* _SHORT EXERCISE_: Copy the records below word for word, from the first line through the line containing "coord(195,27)", including that line.

::::

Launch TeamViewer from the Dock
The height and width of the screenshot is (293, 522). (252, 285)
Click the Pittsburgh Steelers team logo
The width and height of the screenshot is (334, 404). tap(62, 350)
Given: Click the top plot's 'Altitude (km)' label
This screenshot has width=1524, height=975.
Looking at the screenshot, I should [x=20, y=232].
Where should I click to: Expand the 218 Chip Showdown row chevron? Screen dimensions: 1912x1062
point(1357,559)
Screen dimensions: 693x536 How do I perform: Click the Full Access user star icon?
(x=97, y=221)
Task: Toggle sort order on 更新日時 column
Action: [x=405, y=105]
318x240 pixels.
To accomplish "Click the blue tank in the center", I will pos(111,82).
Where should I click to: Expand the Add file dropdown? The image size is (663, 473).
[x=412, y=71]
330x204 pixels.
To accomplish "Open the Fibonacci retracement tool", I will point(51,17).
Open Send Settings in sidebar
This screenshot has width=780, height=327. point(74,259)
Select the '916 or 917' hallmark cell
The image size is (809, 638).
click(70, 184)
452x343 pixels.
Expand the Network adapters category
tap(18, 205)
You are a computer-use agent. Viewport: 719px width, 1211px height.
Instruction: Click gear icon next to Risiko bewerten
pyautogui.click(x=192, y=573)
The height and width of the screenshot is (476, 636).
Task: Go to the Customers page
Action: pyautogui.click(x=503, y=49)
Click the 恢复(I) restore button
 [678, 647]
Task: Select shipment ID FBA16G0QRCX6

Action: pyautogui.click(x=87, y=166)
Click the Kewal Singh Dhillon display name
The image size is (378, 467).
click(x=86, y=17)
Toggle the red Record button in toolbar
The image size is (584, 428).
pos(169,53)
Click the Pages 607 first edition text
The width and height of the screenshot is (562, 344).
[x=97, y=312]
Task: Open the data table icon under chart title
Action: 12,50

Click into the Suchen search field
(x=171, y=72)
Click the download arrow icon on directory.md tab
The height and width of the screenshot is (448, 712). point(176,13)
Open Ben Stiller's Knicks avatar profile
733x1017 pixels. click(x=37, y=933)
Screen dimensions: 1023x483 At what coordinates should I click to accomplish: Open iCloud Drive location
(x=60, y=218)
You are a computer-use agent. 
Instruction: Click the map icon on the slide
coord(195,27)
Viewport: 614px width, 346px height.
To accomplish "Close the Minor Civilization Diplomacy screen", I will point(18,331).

::::

* _WRITTEN SOLUTION_:
Launch TeamViewer from the Dock
The height and width of the screenshot is (293, 522). (252, 285)
Click the Pittsburgh Steelers team logo
The width and height of the screenshot is (334, 404). tap(62, 350)
Given: Click the top plot's 'Altitude (km)' label
This screenshot has width=1524, height=975.
Looking at the screenshot, I should [x=20, y=232].
Where should I click to: Expand the 218 Chip Showdown row chevron? Screen dimensions: 1912x1062
point(1357,559)
Screen dimensions: 693x536 How do I perform: Click the Full Access user star icon?
(x=97, y=221)
Task: Toggle sort order on 更新日時 column
Action: [x=405, y=105]
318x240 pixels.
To accomplish "Click the blue tank in the center", I will pos(111,82).
Where should I click to: Expand the Add file dropdown? The image size is (663, 473).
[x=412, y=71]
330x204 pixels.
To accomplish "Open the Fibonacci retracement tool", I will point(51,17).
Open Send Settings in sidebar
This screenshot has width=780, height=327. point(74,259)
Select the '916 or 917' hallmark cell
The image size is (809, 638).
click(70, 184)
452x343 pixels.
Expand the Network adapters category
tap(18, 205)
You are a computer-use agent. Viewport: 719px width, 1211px height.
Instruction: Click gear icon next to Risiko bewerten
pyautogui.click(x=192, y=573)
The height and width of the screenshot is (476, 636).
Task: Go to the Customers page
Action: pyautogui.click(x=503, y=49)
Click the 恢复(I) restore button
 [678, 647]
Task: Select shipment ID FBA16G0QRCX6

Action: pyautogui.click(x=87, y=166)
Click the Kewal Singh Dhillon display name
The image size is (378, 467).
click(x=86, y=17)
Toggle the red Record button in toolbar
The image size is (584, 428).
pos(169,53)
Click the Pages 607 first edition text
The width and height of the screenshot is (562, 344).
[x=97, y=312]
Task: Open the data table icon under chart title
Action: 12,50

Click into the Suchen search field
(x=171, y=72)
Click the download arrow icon on directory.md tab
The height and width of the screenshot is (448, 712). point(176,13)
Open Ben Stiller's Knicks avatar profile
733x1017 pixels. click(x=37, y=933)
Screen dimensions: 1023x483 At what coordinates should I click to accomplish: Open iCloud Drive location
(x=60, y=218)
You are a computer-use agent. 
Instruction: Click the map icon on the slide
coord(195,27)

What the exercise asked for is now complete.